• [What you should do]:
Would you please output the records exactly as they appear below?

──────── Input material ────────

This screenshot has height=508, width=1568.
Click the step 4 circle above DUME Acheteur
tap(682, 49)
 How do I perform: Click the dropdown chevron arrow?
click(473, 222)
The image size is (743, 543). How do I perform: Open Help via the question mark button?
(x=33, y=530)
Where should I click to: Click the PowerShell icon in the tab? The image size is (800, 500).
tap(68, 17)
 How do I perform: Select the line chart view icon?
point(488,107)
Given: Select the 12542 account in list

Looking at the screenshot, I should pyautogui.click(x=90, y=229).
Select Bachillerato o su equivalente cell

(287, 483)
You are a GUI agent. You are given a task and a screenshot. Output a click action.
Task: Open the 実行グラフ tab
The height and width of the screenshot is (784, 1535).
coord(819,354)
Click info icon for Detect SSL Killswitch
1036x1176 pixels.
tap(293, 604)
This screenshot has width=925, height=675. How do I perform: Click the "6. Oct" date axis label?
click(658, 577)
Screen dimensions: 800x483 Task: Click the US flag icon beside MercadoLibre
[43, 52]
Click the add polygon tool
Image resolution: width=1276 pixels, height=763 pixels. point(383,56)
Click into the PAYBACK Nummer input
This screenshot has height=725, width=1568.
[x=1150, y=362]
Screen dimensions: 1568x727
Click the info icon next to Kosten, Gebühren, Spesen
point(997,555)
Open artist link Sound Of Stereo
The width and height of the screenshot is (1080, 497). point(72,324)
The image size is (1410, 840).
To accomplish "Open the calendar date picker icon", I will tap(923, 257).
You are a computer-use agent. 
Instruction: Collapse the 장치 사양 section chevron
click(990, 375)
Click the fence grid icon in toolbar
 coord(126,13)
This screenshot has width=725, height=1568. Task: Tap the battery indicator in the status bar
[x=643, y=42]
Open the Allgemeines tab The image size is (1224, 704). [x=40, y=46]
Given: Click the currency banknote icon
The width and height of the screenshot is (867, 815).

────────

• [Task solution]:
This screenshot has height=508, width=1568.
Click the step 4 circle above DUME Acheteur
tap(682, 49)
 How do I perform: Click the dropdown chevron arrow?
click(473, 222)
The image size is (743, 543). How do I perform: Open Help via the question mark button?
(x=33, y=530)
Where should I click to: Click the PowerShell icon in the tab? The image size is (800, 500).
tap(68, 17)
 How do I perform: Select the line chart view icon?
point(488,107)
Given: Select the 12542 account in list

Looking at the screenshot, I should pyautogui.click(x=90, y=229).
Select Bachillerato o su equivalente cell

(287, 483)
You are a GUI agent. You are given a task and a screenshot. Output a click action.
Task: Open the 実行グラフ tab
The height and width of the screenshot is (784, 1535).
coord(819,354)
Click info icon for Detect SSL Killswitch
1036x1176 pixels.
tap(293, 604)
This screenshot has width=925, height=675. How do I perform: Click the "6. Oct" date axis label?
click(658, 577)
Screen dimensions: 800x483 Task: Click the US flag icon beside MercadoLibre
[43, 52]
Click the add polygon tool
Image resolution: width=1276 pixels, height=763 pixels. point(383,56)
Click into the PAYBACK Nummer input
This screenshot has height=725, width=1568.
[x=1150, y=362]
Screen dimensions: 1568x727
Click the info icon next to Kosten, Gebühren, Spesen
point(997,555)
Open artist link Sound Of Stereo
The width and height of the screenshot is (1080, 497). point(72,324)
The image size is (1410, 840).
To accomplish "Open the calendar date picker icon", I will tap(923, 257).
You are a computer-use agent. 
Instruction: Collapse the 장치 사양 section chevron
click(990, 375)
Click the fence grid icon in toolbar
 coord(126,13)
This screenshot has width=725, height=1568. Task: Tap the battery indicator in the status bar
[x=643, y=42]
Open the Allgemeines tab The image size is (1224, 704). [x=40, y=46]
Given: Click the currency banknote icon
The width and height of the screenshot is (867, 815).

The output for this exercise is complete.